**Your goal**
In the material below, find the line with "Screen dimensions: 1010x455" and the line with "Open the Sort", then output those two lines and every line between them, exactly.
+===+
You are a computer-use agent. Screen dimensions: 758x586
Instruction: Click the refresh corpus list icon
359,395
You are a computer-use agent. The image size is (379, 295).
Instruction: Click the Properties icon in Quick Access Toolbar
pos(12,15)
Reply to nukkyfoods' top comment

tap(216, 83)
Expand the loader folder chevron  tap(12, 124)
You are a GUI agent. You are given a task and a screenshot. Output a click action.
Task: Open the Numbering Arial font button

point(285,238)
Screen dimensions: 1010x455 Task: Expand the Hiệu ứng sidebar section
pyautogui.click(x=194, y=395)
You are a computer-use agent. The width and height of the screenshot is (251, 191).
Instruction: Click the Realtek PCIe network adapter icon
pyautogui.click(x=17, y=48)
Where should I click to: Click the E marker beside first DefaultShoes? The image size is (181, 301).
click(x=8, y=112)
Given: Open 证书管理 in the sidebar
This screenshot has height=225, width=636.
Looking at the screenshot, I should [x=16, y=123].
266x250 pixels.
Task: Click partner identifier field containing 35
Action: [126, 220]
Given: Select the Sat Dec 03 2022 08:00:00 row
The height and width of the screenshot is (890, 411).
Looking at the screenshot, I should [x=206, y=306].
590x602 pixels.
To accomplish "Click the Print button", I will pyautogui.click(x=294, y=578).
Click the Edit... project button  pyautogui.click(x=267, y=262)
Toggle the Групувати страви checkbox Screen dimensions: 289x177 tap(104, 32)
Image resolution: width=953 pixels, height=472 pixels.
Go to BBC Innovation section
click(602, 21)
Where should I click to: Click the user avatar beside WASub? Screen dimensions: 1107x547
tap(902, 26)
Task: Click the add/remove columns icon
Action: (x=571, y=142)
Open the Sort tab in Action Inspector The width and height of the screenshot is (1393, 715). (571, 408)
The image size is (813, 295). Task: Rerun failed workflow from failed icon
+===+
**Your solution**
Screen dimensions: 1010x455 Task: Expand the Hiệu ứng sidebar section
pyautogui.click(x=194, y=395)
You are a computer-use agent. The width and height of the screenshot is (251, 191).
Instruction: Click the Realtek PCIe network adapter icon
pyautogui.click(x=17, y=48)
Where should I click to: Click the E marker beside first DefaultShoes? The image size is (181, 301).
click(x=8, y=112)
Given: Open 证书管理 in the sidebar
This screenshot has height=225, width=636.
Looking at the screenshot, I should [x=16, y=123].
266x250 pixels.
Task: Click partner identifier field containing 35
Action: [126, 220]
Given: Select the Sat Dec 03 2022 08:00:00 row
The height and width of the screenshot is (890, 411).
Looking at the screenshot, I should [x=206, y=306].
590x602 pixels.
To accomplish "Click the Print button", I will pyautogui.click(x=294, y=578).
Click the Edit... project button  pyautogui.click(x=267, y=262)
Toggle the Групувати страви checkbox Screen dimensions: 289x177 tap(104, 32)
Image resolution: width=953 pixels, height=472 pixels.
Go to BBC Innovation section
click(602, 21)
Where should I click to: Click the user avatar beside WASub? Screen dimensions: 1107x547
tap(902, 26)
Task: Click the add/remove columns icon
Action: (x=571, y=142)
Open the Sort tab in Action Inspector The width and height of the screenshot is (1393, 715). (571, 408)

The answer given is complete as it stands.